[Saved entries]
--
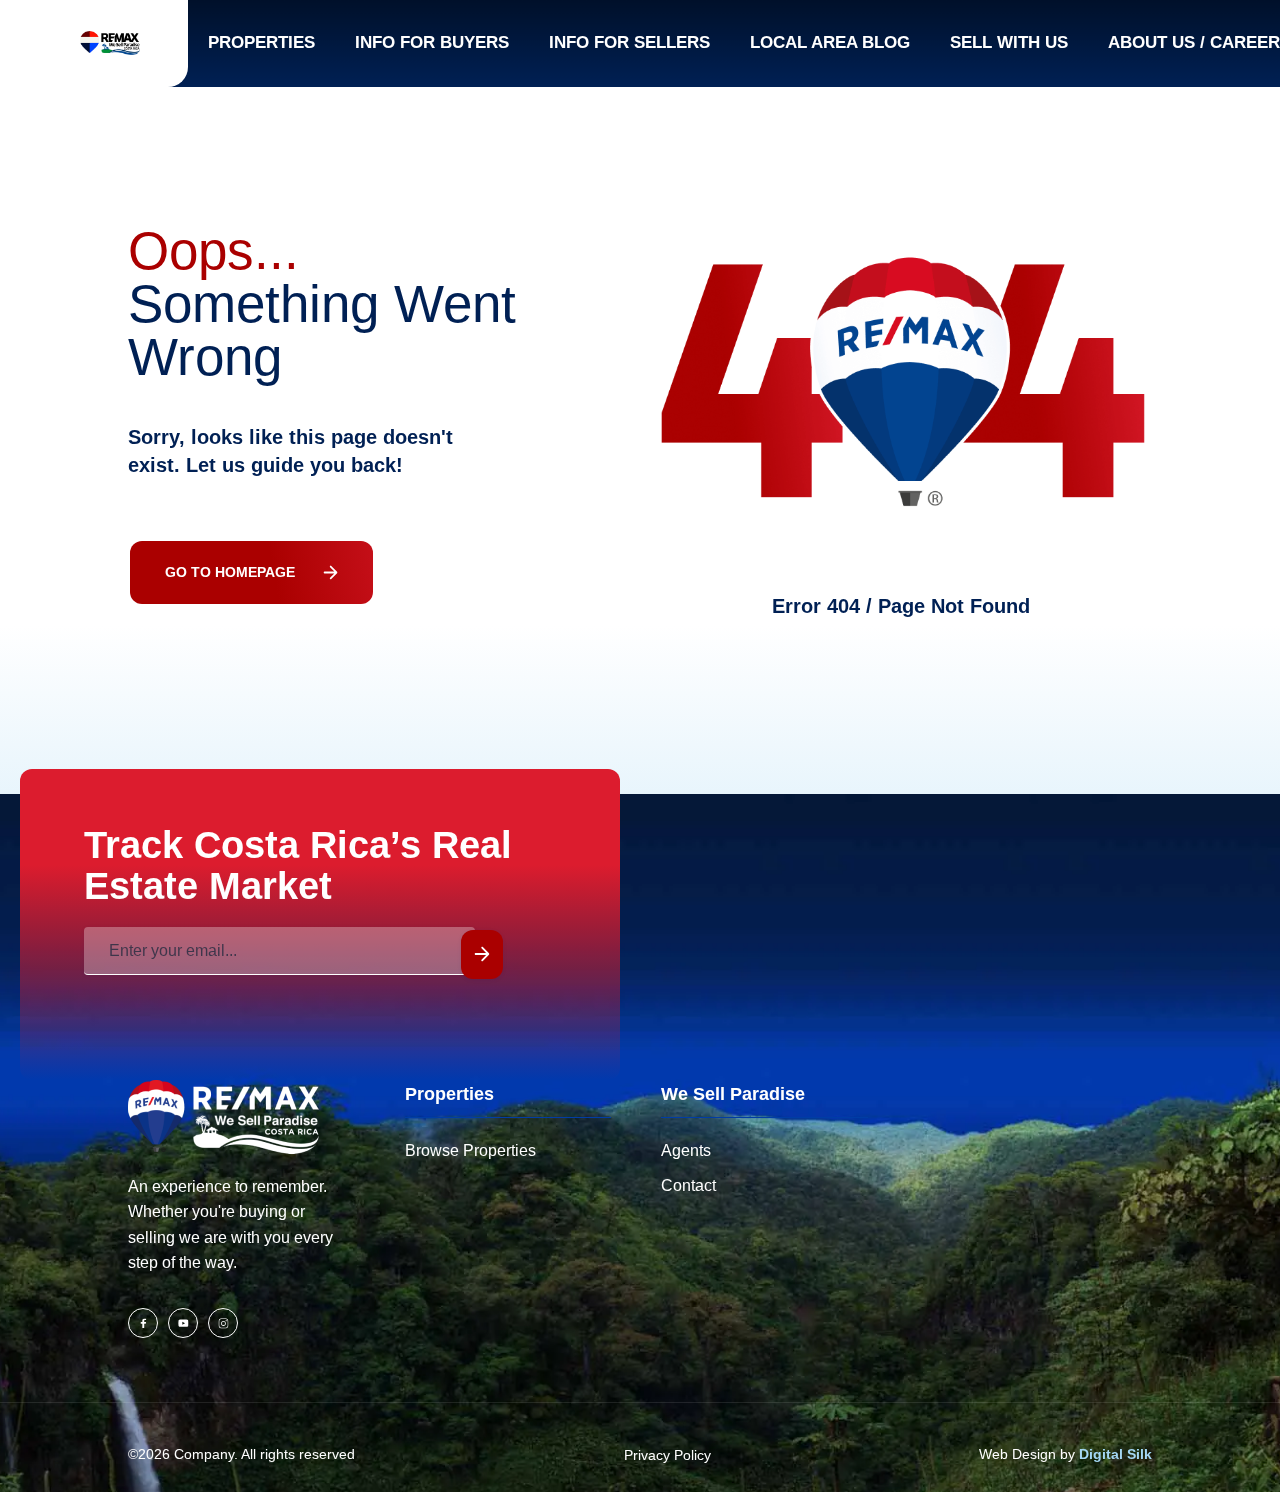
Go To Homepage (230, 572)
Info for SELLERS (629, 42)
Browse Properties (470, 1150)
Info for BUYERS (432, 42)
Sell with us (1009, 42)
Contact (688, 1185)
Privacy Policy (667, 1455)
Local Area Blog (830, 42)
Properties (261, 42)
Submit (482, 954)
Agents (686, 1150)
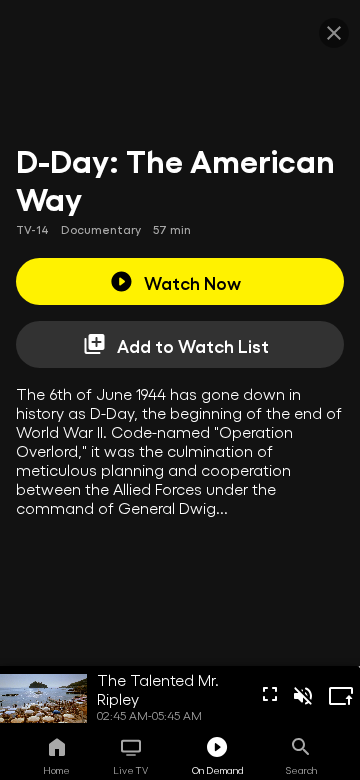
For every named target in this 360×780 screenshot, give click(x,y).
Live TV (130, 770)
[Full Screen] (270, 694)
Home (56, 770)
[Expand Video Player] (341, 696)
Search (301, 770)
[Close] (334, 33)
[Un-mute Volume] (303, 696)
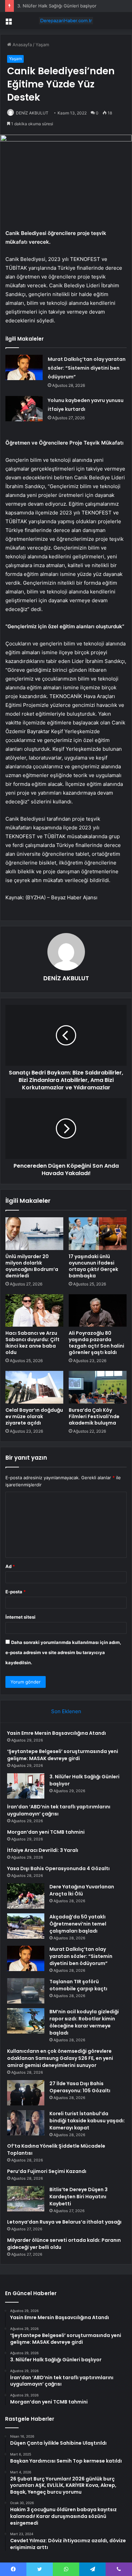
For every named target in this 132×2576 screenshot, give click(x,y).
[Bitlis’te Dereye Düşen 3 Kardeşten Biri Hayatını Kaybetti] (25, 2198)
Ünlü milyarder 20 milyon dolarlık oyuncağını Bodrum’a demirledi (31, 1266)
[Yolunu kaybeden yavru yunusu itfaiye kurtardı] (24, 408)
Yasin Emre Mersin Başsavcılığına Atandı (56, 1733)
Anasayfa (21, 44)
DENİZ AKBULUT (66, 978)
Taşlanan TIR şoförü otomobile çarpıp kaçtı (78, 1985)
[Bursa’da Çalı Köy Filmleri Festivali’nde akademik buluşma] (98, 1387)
--
● WORK TO COMPLETE
Begin at the line containing "Live TV (130, 770)" and copy every line through the end of the data above exactly, omitting the pictures.

● ANSWER TO THIS EXERCISE
Live TV (130, 770)
[Full Screen] (270, 694)
Home (56, 770)
[Expand Video Player] (341, 696)
Search (301, 770)
[Close] (334, 33)
[Un-mute Volume] (303, 696)
For every named target in this 132×2576 screenshot, give click(x,y).
[Bitlis’te Dereye Düşen 3 Kardeşten Biri Hayatını Kaybetti] (25, 2198)
Ünlü milyarder 20 milyon dolarlık oyuncağını Bodrum’a demirledi (31, 1266)
[Yolunu kaybeden yavru yunusu itfaiye kurtardı] (24, 408)
Yasin Emre Mersin Başsavcılığına Atandı (56, 1733)
Anasayfa (21, 44)
DENİZ AKBULUT (66, 978)
Taşlanan TIR şoförü otomobile çarpıp kaçtı (78, 1985)
[Bursa’da Çalı Köy Filmleri Festivali’nde akademik buluşma] (98, 1387)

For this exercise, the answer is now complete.